La percepción de la corrupción se desbocó en España en el último año

ESPAÑA

Los expertos reclaman un pacto político para afrontar el problema y entrar en el G-20 de los países más limpios

18 nov 2009 . Actualizado a las 02:00 h.

Desde que el juez Garzón puso en marcha la operación Gürtel, a finales de enero, los casos de corrupción han ocupado un lugar preferente en todos los medios de comunicación. La gravedad, extensión e implicaciones políticas de algunos de esos casos han generado una alarma social que ahora se ve reflejada en el informe sobre percepción de la corrupción publicado ayer por la organización Transparencia Internacional. España ha empeorado apreciablemente en el índice de corrupción que elabora este organismo. En el último año ha descendido cuatro puestos, acentuando una tendencia negativa que se inició en el 2004, cuando ocupaba el puesto 22 del ránking con una puntuación de 7,1. Este año ha bajado al 31 y la nota, al 6,1.

El informe que anualmente elabora Transparencia Internacional para cerca de 200 países de los cinco continentes elabora un índice compuesto, basado en 13 encuestas a expertos y empresas, que permite medir la percepción que se tiene de la corrupción en el sector público de cada país. Este índice esta liderado tradicionalmente por los países nórdicos, aunque este año han sido superados por Nueva Zelanda, que, con una puntuación de 9,4, aparece como el país más transparente. En el extremo opuesto se encuentran Somalia (1,1) y Afganistán (1,3).

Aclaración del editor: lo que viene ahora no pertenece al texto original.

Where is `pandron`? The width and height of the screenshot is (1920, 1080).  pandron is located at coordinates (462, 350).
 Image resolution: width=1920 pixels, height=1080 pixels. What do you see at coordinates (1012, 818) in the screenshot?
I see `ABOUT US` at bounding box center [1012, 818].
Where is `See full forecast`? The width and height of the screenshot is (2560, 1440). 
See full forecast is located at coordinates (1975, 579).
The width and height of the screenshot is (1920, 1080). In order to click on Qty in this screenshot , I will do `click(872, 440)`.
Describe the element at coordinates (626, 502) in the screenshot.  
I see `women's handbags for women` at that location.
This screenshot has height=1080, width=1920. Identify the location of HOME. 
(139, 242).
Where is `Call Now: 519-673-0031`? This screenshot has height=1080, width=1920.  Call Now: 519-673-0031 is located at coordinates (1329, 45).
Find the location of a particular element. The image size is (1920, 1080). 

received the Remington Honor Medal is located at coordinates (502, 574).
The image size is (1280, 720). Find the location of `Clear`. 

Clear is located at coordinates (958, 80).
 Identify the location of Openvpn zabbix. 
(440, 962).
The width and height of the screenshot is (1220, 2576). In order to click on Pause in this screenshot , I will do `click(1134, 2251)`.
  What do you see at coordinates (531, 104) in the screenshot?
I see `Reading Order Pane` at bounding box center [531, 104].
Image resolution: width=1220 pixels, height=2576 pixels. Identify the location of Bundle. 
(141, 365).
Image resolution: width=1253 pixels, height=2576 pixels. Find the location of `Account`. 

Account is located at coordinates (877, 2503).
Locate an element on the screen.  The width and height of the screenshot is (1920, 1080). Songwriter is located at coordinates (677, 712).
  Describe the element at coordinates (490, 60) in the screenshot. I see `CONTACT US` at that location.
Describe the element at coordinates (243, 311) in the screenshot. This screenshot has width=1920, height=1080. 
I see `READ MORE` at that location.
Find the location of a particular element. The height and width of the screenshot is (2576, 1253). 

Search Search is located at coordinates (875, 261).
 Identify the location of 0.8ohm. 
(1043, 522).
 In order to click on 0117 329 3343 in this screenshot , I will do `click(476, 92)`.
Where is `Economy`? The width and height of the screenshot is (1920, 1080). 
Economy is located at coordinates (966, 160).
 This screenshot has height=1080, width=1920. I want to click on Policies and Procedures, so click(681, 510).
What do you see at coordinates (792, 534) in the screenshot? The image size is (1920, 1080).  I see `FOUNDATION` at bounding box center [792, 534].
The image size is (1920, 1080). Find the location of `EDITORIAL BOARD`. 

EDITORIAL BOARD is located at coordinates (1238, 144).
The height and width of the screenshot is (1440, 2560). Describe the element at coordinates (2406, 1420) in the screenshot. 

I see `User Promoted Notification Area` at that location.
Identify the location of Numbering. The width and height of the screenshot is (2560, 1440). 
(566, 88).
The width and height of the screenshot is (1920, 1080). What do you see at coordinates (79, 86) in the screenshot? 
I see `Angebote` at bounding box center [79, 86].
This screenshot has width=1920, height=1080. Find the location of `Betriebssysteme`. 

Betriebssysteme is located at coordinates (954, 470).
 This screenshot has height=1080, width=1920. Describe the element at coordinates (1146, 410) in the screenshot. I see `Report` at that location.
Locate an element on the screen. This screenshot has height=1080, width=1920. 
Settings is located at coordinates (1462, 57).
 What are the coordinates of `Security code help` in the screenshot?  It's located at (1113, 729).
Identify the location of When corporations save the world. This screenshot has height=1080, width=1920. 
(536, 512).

Es decir, países en los que la Administración prácticamente no existe, lo que alimenta la corrupción y la proliferación de mafias y grupos de delincuentes que se aprovechan de la carencia de instituciones reales y/o eficientes de gobierno para, como en el caso de los piratas que han mantenido retenidos durante mes y medio al atunero Alakrana, para campar por sus respetos e imponer la ley del más fuerte.

El empeoramiento relativo de la corrupción en España puesta de manifiesto por Transparencia Internacional viene a corroborar otro en el mismo sentido publicado hace menos de medio año por el Banco Mundial, que colocaba a España a la cola de los países de la OCDE, esto es los más desarrollados, en la eficiencia de sus instituciones de gobierno y de la lucha contra la corrupción.

Los expertos coincidieron ayer, en la presentación del informe, en la necesidad de un pacto de Estado para acabar con una lacra que el ex diputado Nicolás Sartorius definió recientemente, en declaraciones a La Voz, como «el peor cáncer para una democracia, lo único que puede destruirla».

Antonio Garrigues, miembro de la sección española de Transparencia Internacional, aseguró ayer que «la corrupción es perfectamente controlable», lo que hay que hacer es no resignarse y afrontarla con decisión mediante un pacto político que implante sistemas adecuados de prevención y de control. En este sentido, consideró preocupante que el coste político para quienes se ven implicados en escándalos de este tipo no sea suficientemente alto.

Manuel Villoria, catedrático de la Universidad Rey Juan Carlos, aludió a la pretensión del Gobierno de asentarse como miembro del G-20 para considera necesario que España «entrara en el G-20 de los países menos corruptos», porque se trata de un fenómeno que frena el crecimiento y porque «si no se ataca, se expande». No obstante, Villoria destacó que si la percepción de la corrupción aumenta es precisamente porque «ahora se investiga más, los mecanismos de lucha se han perfeccionado». Y prueba de ello es que la mayoría de los escándalos que se están destapando ahora tienen su origen en actividades de hace más de cuatro años. Para Jesús Sánchez Lambas, también de Transparencia Internacional, lo mejor es se ha creado una cultura de lucha contra el problema.